All three struggle to keep their secret from the outside world. Within the confines of their apartment they are free to shed their outer personas and empathise with one another.
Mitchell, with his ability to wander openly in daylight, is one of several TV vampires that enjoy such luxury (ie. Moonlight). Interacting in the real world, he also bonds more with humans and resists a devious vampire leader trying to lure him back to the dark ways. True Blood, anyone?
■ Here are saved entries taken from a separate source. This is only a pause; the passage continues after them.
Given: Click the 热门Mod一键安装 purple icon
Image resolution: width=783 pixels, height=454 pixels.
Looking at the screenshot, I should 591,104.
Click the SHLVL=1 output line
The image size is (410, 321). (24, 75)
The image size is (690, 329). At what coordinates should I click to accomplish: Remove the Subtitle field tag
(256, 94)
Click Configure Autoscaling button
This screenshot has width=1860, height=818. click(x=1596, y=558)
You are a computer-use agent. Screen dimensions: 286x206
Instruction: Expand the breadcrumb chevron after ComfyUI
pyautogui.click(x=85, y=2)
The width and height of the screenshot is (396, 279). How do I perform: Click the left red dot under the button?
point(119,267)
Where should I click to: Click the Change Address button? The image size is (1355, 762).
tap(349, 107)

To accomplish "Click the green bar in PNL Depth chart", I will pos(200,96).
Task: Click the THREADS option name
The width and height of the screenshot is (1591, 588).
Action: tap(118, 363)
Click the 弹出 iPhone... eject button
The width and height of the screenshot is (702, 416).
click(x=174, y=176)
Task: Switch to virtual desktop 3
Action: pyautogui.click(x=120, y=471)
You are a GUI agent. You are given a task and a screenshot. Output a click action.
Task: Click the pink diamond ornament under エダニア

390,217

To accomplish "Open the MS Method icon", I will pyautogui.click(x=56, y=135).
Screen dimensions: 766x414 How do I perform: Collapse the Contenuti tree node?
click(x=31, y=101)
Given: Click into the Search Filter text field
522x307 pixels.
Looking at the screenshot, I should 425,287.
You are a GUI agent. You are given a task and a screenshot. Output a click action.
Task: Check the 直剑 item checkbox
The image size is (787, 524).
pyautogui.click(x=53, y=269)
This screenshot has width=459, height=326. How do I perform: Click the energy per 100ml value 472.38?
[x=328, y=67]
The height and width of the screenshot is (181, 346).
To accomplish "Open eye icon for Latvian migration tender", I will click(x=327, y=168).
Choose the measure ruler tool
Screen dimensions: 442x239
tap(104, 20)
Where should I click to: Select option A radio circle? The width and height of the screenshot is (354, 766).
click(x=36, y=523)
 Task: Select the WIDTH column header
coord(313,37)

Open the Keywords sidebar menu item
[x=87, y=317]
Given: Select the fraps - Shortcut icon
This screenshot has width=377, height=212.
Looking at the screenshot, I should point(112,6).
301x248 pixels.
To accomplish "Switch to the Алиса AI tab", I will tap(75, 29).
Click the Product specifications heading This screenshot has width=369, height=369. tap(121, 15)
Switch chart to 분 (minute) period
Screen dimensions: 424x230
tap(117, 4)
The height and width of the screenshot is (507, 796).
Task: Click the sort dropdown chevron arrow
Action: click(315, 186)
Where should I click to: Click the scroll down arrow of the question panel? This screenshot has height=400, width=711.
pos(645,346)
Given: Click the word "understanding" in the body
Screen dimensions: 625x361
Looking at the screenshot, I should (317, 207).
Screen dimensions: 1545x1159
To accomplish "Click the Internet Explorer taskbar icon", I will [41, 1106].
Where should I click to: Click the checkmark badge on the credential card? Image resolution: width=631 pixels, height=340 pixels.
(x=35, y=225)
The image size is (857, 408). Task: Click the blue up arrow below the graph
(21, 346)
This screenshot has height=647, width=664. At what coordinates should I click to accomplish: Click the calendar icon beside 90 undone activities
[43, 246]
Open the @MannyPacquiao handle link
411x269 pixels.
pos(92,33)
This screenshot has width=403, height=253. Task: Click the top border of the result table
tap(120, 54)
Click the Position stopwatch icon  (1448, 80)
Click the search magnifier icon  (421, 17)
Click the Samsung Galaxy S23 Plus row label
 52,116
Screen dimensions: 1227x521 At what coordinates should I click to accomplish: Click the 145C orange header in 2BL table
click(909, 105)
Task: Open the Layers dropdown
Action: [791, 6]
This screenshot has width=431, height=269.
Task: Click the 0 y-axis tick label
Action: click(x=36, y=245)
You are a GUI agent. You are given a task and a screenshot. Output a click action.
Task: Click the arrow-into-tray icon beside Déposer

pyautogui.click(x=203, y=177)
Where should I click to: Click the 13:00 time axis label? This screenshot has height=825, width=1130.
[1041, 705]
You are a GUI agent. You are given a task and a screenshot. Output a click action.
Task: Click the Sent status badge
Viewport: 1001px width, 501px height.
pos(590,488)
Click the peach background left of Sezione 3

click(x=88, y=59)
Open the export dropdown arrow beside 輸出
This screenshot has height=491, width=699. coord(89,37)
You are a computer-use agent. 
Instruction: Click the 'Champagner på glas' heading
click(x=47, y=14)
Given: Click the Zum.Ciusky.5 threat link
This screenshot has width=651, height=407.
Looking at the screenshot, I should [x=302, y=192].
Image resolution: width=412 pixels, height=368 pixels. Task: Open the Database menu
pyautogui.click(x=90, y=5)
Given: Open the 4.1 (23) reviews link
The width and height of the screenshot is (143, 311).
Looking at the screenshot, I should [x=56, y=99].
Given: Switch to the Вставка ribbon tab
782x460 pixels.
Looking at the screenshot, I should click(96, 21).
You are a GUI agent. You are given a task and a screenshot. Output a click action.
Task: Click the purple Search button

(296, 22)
The fact that Aidan Turner is completely hot is somewhat distracting, but don’t let that put you off, wink wink…
George, meanwhile, is more comic in dealing with his animal instincts – echoes of An American Werewolf in London – while Annie just wants to reunite with her former fiancé (and their landlord), who now has a new girlfriend and can’t even see her in front of him. OK, I guess that’s Ghost. But the referencing of three other tales shouldn’t diminish from the entertainment value inherent here.
In this show’s rather hip and urban take on classic characters, the three principals are given plenty to work with. Their relationships and the issues they face simply in trying to get through the day comprise the bulk of this show, which has a rollicking time doing it. The budget is modest, and this puts more focus on the actors, all of whom rise to the challenge. Being Human succeeds rather well as a small ensemble piece, with the feeling of an indie theatrical three-hander. Sink your teeth into it.
Being Human airs 9.20pm Friday on ABC2.